PROBLEM REQUIREMENTS = Scan the entries below, and for each line that includes the word "computer", make a copy.

========================================

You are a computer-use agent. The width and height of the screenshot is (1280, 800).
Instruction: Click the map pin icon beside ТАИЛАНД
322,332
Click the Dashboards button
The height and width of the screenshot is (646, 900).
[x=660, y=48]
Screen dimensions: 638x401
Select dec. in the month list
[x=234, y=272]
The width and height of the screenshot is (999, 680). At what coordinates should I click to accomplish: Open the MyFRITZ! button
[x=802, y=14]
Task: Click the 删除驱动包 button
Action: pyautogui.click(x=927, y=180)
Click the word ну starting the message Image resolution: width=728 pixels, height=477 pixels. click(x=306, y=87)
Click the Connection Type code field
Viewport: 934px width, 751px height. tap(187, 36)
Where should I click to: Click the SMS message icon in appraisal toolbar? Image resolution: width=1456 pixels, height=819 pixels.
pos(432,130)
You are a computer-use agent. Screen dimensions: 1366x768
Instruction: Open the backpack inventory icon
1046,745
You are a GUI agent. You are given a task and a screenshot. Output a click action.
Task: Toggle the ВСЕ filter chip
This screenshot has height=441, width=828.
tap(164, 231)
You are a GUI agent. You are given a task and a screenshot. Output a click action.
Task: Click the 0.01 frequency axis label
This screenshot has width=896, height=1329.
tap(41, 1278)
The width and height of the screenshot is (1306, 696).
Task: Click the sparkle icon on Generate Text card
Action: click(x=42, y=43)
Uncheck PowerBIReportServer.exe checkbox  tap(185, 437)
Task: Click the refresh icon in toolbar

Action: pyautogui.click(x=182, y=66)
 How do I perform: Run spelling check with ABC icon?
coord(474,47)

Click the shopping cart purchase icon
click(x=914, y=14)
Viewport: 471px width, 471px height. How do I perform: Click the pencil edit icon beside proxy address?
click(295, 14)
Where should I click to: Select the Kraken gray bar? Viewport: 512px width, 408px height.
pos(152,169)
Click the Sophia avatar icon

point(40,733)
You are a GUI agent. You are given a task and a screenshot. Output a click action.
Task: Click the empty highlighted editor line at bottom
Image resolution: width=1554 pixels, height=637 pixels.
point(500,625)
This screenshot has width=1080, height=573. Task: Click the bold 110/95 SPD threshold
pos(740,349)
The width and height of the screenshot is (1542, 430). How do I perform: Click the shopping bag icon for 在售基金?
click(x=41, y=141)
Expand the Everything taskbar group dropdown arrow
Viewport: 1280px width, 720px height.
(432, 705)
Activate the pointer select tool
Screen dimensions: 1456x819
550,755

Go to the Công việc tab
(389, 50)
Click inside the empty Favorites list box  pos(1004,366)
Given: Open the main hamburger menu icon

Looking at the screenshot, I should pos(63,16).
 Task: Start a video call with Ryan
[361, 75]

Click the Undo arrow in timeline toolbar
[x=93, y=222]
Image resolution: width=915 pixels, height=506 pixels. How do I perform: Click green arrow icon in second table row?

========================================

SOLVED EXERCISE =
You are a computer-use agent. The width and height of the screenshot is (1280, 800).
You are a computer-use agent. Screen dimensions: 1366x768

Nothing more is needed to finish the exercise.